Exercise passage:

In our DLC example, the load consists of both the patient and the climber (because they are connected via the tether). The distance climbed is twice the pitch length (the rope goes up and comes back down, and the rescuer must climb its entire length). If we assume that the pitch length a patient and rescuer are raised is 50 feet, the rescuer has to climb 100 feet of rope utilizing the DLC, then the mechanical advantage is: MA=100/50 = 2. In other words, the rescuer (part of the load) had to climb twice as much rope as the distance the patient (also part of the load) had to be raised, which equates to a 2:1 mechanical advantage.

The elegance of the system is not in the 2:1 mechanical advantage, but in the force the climber experiences during the rescue. The system as a whole will feel the combined force of the patient and the rescuer. Because there are two strands of rope, the force on each strand will be half the combined load. The consequence is that if the rescuer is lighter than the patient, the force on the tether between the rescuer and patient is half the difference in the mass between the rescuer and patient. Thus, the force the climber feels is their own mass plus half the difference in the mass between the rescuer and patient. If the rescuer is heavier than the patient, then the tether will be pulling up on the rescuer, thus the force the rescuer experiences is their mass minus half the difference between the rescuer and patient. Because the rescuer feels little difference between climbing on their own on a fixed line, and climbing with the patient using a DLC, performing on-rope functions (changeovers from climb to rappel and rappel to climb), and moving the patient are simple tasks for rescuers with strong single rope technique skills.

Conclusions:

The diminishing loop counterbalance system is simple (once learned and practiced), easy, fast, efficient, and uses little equipment and personnel. As such, it is an elegant rigging solution when conditions are favorable for its use. It is a valuable small party or self-rescue rigging tool, and if practiced and implemented well, it can be used equally effectively in larger call out rescues with more equipment and personnel. It is hoped that rescuers will learn this information, try it for themselves, learn the system’s strengths and weaknesses, and apply it when it is most useful and effective. So please try this at home! However, keep in mind that this technique is but one of many that a versatile rigger can and should learn to solve rigging problems, so the DLC should be considered just one of many useful tools in a rigger’s technical rescue toolbox.

Data provided:
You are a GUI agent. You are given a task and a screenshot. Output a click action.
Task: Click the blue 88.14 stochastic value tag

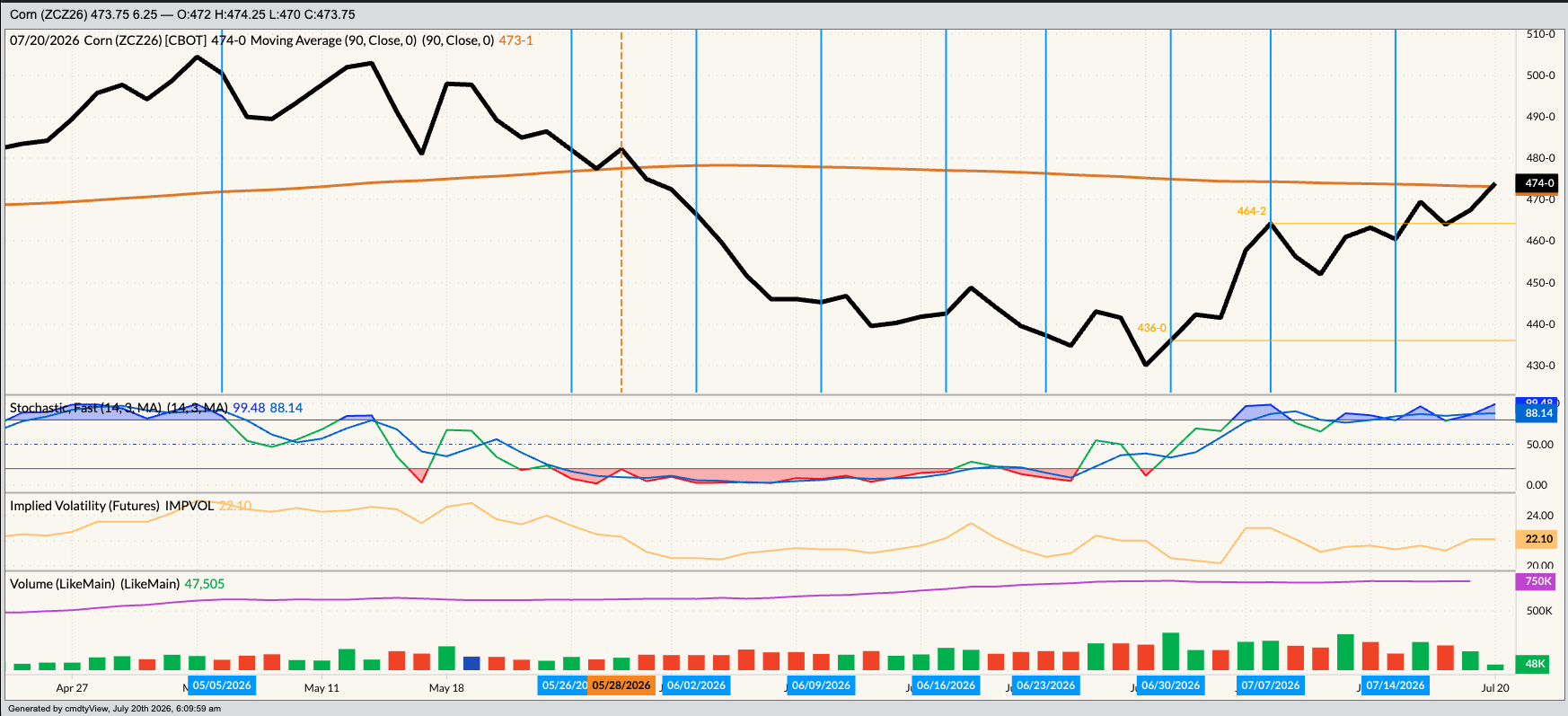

Exercise instructions:
Write the next part of the piece on the diminishing loop counterbalance rescue system, starting right after its last sentence.

Result for this task:
Acknowledgements:

I am deeply indebted to the instructors who taught me how to build and operate the DLC, as well as how to analyze system function and operation. In particular, this article would not have been possible without the editorial support of John Punches and Aaron Stavens. Both provided corrections to the factual content, philosophical suggestions on how to present the information, and made suggestions on additional information to include. In addition, the document greatly benefited from the editorial critique of Sarah Truebe. The advice from all these editors greatly improved the final document and its content, though I am solely responsible for any errors.

Figures:

Figure 1: a) A schematic diagram of the basic DLC system. b) A schematic diagram of the basic DLC system with internal progress capture. c) A schematic diagram of the DLC system with a releasable upper anchor.

Figure 2: A picture of the basic DLC rigging minus a tether between the rescuer and patient.

Figure 3: A schematic diagram of the DLC rigged hanging from a second counterbalance system.

Figure 4: A picture of the DLC attached to a second counterbalance system, minus a tether between the patient and the rescuer.

Figure 5: A schematic diagram of how to operate the DLC when suspended from a second counterbalance system. a) The two systems built and in operation with the rescuer climbing. b) Securing the patient to the DLC carabiner with a separate tether. c) Lowering the patient onto the tether which places slack in the tether between the patient and rescuer. d) The rescuer transfers ropes to the tail of the second counterbalance rope. e) The rescuer climbs on the new system, and raises the patient up and over the edge.